L'équipe de France féminine de basket disputera ce dimanche à Berlin la première finale de Coupe du monde de son histoire contre les États-Unis, avec un coup d'envoi prévu à 20 heures (diffusion sur TMC et beIN SPORTS 1). Les Bleues, portées par un collectif remarquable, ont remporté tous leurs matchs du tournoi avec au moins 22 points d'écart, comme en demi-finale contre l'Allemagne, le pays hôte, battue 86-64 samedi. Deux ans après la finale des Jeux olympiques de Paris 2024 perdue d'un rien (66-67), les Françaises ont de sérieux atouts pour prendre leur revanche sur une équipe américaine invaincue dans les grands tournois internationaux depuis la Coupe du monde 2006, où elle avait été battue en demi-finale par la Russie (68-75).
Un parcours sans faute marqué par une défense de fer
Depuis le début de la compétition, l'équipe de France féminine de basket affiche un visage collectif, constant et redoutable en défense. En phase de poules, les Bleues ont écrasé tous leurs adversaires avec une moyenne de 40,6 points d'écart, puis ont enchaîné avec un succès de 29 points en quart de finale contre la Chine et de 22 points face à l'Allemagne en demi-finale. Cette démonstration de force place les coéquipières de Gabby Williams parmi les favorites, malgré la présence de l'ogre américain sur leur chemin.
Capitaine de cette équipe, Gabby Williams tourne à 18,4 points par match et se distingue comme la joueuse la plus en vue du tournoi, adoptant clairement un mode MVP. À ses côtés, Valériane Ayayi reste aussi précieuse qu'aux Jeux olympiques, tandis que Marine Johannès réalise la meilleure compétition internationale de sa carrière dans un rôle de « pyromane » en sortie de banc. De jeunes talents comme Leite, Lacan, Astier, Salaün et Badiane ont également émergé et changé de statut au fil de la compétition.

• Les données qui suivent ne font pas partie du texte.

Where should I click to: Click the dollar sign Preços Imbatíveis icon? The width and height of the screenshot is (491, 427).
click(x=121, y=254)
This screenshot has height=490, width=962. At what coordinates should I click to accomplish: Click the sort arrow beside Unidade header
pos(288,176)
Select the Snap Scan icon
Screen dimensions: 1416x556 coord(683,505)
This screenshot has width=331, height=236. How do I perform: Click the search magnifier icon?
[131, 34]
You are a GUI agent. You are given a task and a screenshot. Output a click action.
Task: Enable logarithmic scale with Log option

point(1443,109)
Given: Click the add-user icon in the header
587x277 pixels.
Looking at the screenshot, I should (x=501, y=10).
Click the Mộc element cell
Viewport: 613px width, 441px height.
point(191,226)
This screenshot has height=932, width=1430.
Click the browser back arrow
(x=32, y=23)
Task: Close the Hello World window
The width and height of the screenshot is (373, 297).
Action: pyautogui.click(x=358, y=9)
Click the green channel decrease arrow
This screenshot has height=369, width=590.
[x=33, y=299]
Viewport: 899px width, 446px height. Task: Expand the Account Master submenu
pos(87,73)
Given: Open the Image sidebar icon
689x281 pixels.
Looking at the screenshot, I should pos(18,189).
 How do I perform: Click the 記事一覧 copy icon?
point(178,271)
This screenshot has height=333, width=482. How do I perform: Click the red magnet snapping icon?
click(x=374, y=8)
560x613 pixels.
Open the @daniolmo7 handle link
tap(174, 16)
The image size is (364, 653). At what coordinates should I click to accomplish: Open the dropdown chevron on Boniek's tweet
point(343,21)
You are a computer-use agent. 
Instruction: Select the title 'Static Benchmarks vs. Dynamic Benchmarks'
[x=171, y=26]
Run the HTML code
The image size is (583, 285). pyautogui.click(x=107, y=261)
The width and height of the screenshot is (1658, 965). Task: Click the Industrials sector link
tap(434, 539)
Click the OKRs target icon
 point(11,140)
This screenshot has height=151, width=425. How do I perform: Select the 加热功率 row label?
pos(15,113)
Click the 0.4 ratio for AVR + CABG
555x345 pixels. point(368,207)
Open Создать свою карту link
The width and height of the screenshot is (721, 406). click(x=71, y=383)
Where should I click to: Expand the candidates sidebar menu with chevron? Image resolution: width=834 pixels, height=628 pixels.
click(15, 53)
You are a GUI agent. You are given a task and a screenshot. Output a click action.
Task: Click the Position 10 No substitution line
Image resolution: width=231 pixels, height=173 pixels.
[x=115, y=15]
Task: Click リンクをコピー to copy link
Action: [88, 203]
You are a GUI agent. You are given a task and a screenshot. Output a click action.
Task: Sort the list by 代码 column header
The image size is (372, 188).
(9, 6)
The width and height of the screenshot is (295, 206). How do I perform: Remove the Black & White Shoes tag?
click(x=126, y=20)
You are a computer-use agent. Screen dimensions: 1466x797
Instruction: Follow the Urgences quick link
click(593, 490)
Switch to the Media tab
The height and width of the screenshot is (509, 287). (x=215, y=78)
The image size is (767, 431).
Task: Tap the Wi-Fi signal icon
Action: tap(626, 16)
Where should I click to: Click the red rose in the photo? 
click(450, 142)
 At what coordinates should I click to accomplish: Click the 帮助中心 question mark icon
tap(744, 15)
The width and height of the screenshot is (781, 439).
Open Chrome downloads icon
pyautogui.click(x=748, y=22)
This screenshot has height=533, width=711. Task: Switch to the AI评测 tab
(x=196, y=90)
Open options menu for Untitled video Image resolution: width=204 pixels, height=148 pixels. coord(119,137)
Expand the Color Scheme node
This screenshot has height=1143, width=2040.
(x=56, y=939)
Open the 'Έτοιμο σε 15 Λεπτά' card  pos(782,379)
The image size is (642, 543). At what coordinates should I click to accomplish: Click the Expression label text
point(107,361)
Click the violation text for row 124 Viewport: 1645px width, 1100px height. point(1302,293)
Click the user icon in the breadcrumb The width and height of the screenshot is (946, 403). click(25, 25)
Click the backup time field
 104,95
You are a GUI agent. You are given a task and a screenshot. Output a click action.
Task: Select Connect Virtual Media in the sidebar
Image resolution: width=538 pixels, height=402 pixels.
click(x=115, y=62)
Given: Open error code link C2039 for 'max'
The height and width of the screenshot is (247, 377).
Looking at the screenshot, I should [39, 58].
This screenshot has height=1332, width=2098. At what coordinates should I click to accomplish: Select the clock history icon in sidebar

Des motifs d'espoir face à une équipe américaine affaiblie
Si les États-Unis restent une référence absolue dans le basket féminin mondial, plusieurs éléments nourrissent l'espoir côté français. En demi-finale, l'Espagne a longtemps résisté aux Américaines, avec un score de 58-58 après trois quart-temps avant de s'incliner 66-76. De plus, les leaders expérimentées de Team USA à Paris 2024, A'ja Wilson et Kelsey Plum, ne sont plus présentes dans cette compétition. La jeune star Caitlin Clark, pour sa découverte du contexte Fiba, est en difficulté avec seulement 7 points et un taux de réussite de 22,7 % à trois points en moyenne.
Dans ce contexte, la confiance est légitime pour le basket français à Berlin. L'équipe de France, entraînée par Jean-Aimé Toupane, a déjà prouvé qu'elle pouvait faire douter la meilleure équipe du monde lors de la finale des JO de Paris 2024, perdue 66-67. Ce dimanche, les Bleues tenteront d'écrire une nouvelle page de leur histoire en remportant leur premier titre mondial face aux États-Unis, une équipe invaincue dans les grands tournois depuis 2006.